# DOCUMENT PASSAGE
When a request is made of the system the CPU requires instructions for executing that request. The CPU works many times faster than system RAM, so to cut down on delays, L1 cache has bits of data at the ready that it anticipates will be needed. L1 cache is very small, which allows it to be very fast. If the instructions aren’t present in L1 cache, the CPU checks L2, a slightly larger pool of cache, with a little longer latency. With each cache miss it looks to the next level of cache. L3 cache can be far larger than L1 and L2, and even though it’s also slower, it’s still a lot faster than fetching from RAM.
Assuming the needed instructions are found in L3 cache (a cache hit), bits of data might be evicted from L1 cache to hold the new instructions in case they’re needed again. L3 cache can then remove that line of instructions since it now resides in another cache (referred to as exclusive cache), or it might hang on to a copy (referred to as inclusive cache), depending on the design of the CPU.
For example, in November 2008 AMD® released their quad-core Shanghai chip. Each core has its own L1 and L2 caches, but the cores share a common L3 cache. L3 keeps copies of requested items in case a different core makes a subsequent request.

# SOURCE RECORDS

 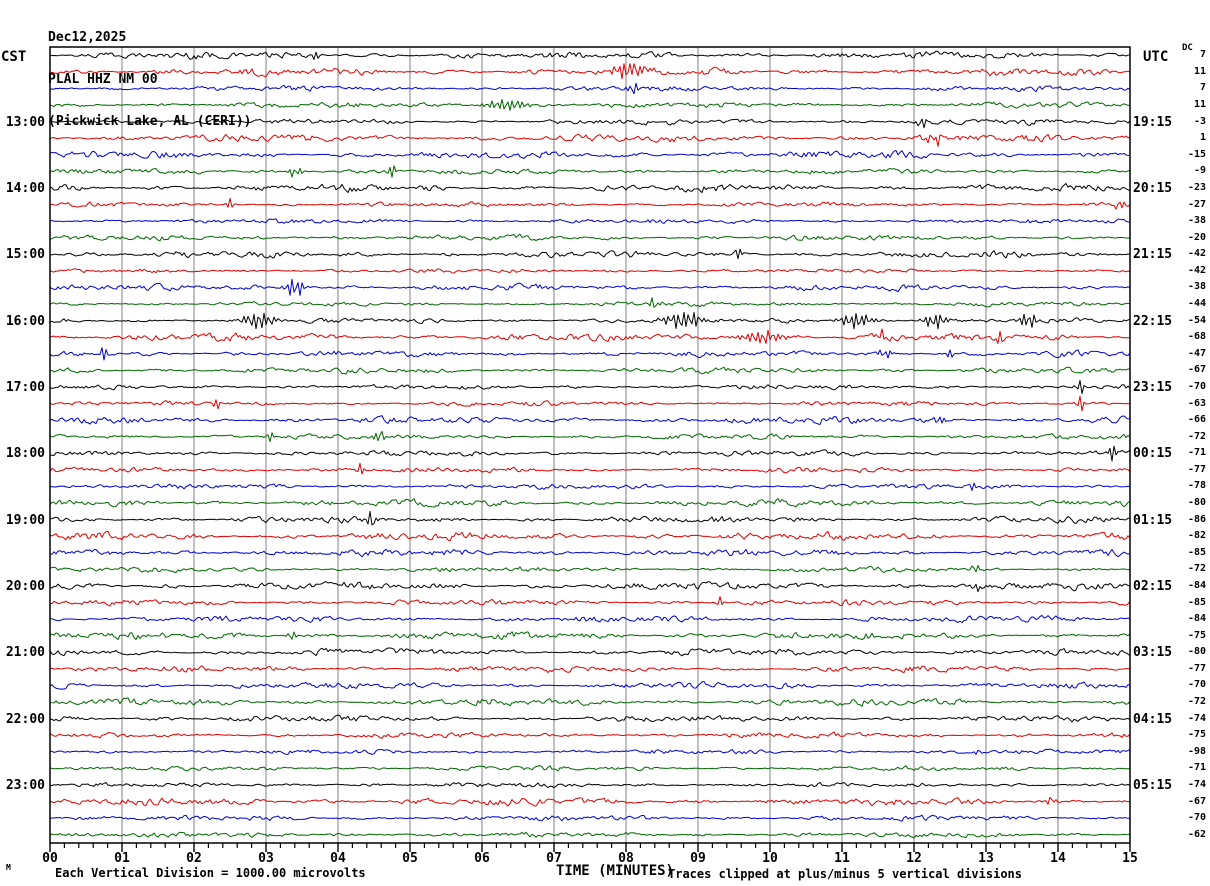 What do you see at coordinates (986, 858) in the screenshot?
I see `x-tick-label: 13` at bounding box center [986, 858].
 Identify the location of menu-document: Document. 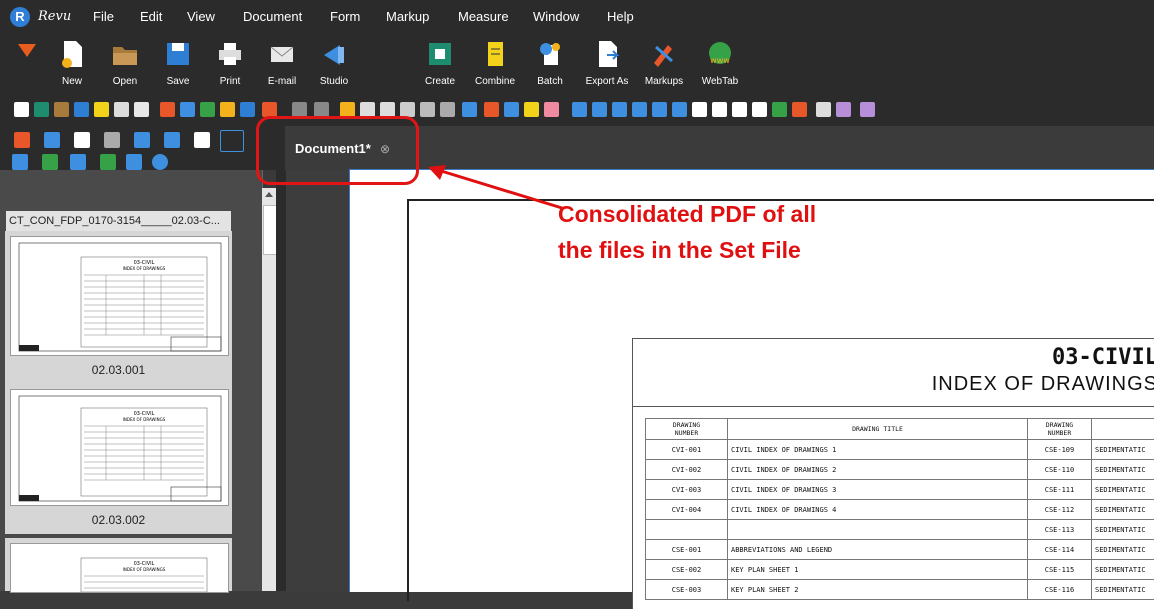
(272, 16).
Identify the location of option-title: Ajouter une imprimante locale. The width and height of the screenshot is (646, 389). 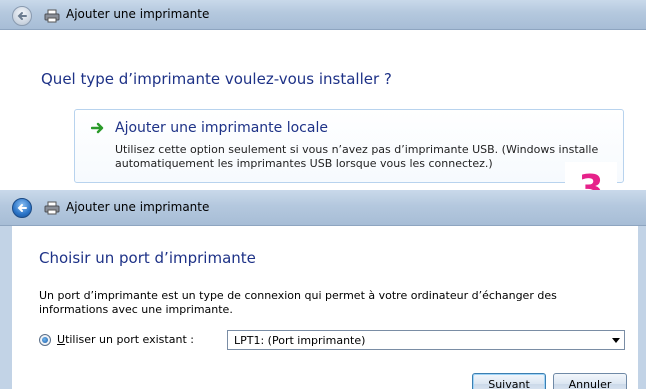
(222, 128).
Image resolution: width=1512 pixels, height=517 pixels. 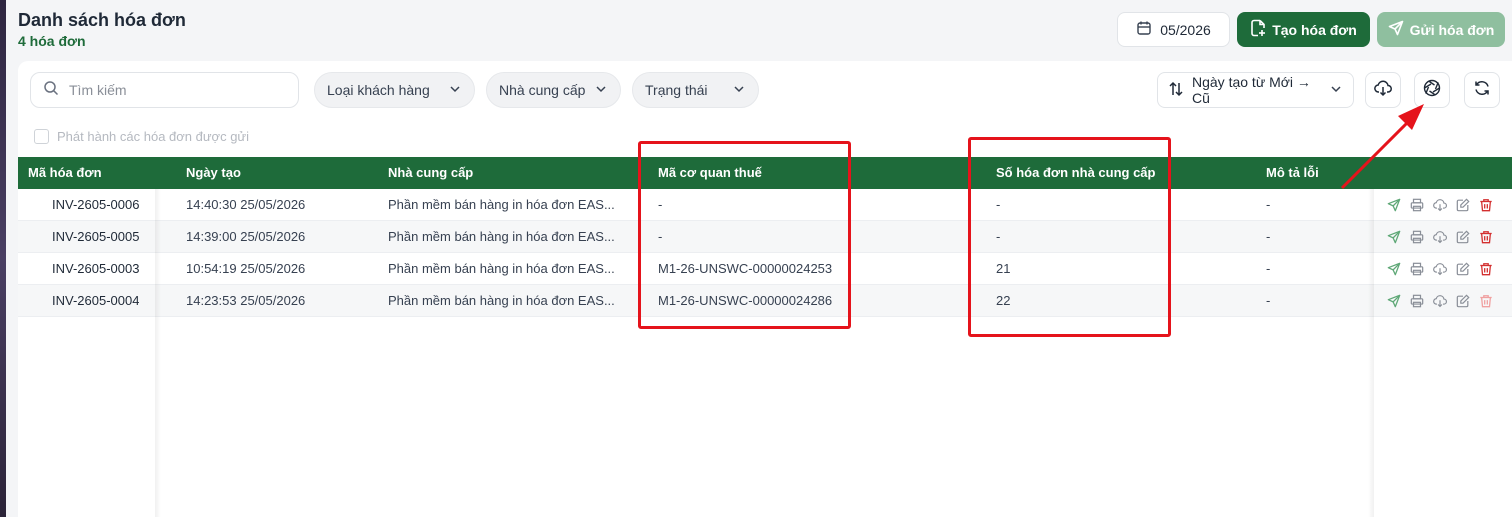 What do you see at coordinates (1382, 147) in the screenshot?
I see `annotation-arrow` at bounding box center [1382, 147].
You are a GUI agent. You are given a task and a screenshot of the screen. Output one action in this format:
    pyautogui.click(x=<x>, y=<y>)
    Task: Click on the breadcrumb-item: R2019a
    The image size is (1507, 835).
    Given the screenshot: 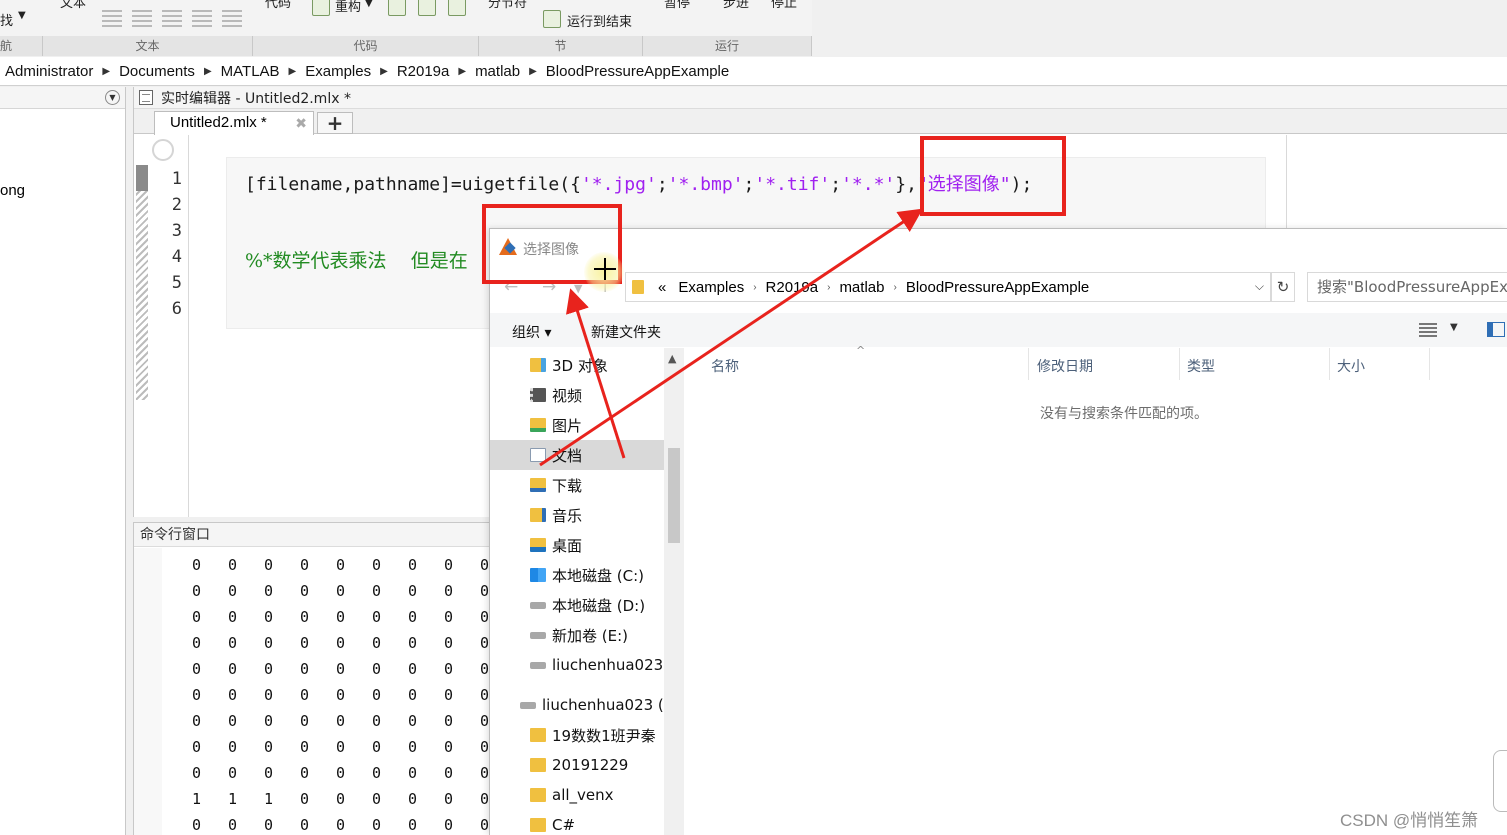 What is the action you would take?
    pyautogui.click(x=424, y=72)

# REQUIRED TASKS
1. Reproduce the records from their first line through the line containing "(222, 128).", both included, and leave the pictures out.
2. Write the next part of the passage on CPU cache levels, picking up where it stops.

# LIST OF ANSWERS
1.
  What do you see at coordinates (986, 858) in the screenshot?
I see `x-tick-label: 13` at bounding box center [986, 858].
 Identify the location of menu-document: Document. 
(272, 16).
Identify the location of option-title: Ajouter une imprimante locale. The width and height of the screenshot is (646, 389). 
(222, 128).

2.
The architecture for multi-level cache continues to evolve. L1 cache used to be external to the CPU, built into the motherboard, but now both L1 and L2 caches are commonly incorporated into the CPU die. L3 cache has typically been built into the motherboard, but some CPU models are already incorporating L3 cache. The advantage of having on-board cache is that it’s faster, more efficient and less expensive than placing separate cache on the motherboard.
Fetching instructions from cache is faster than calling upon system RAM, and a good cache design greatly improves system performance. Cache design and strategy will be different on various motherboards and CPUs, but all else being equal, more cache is better.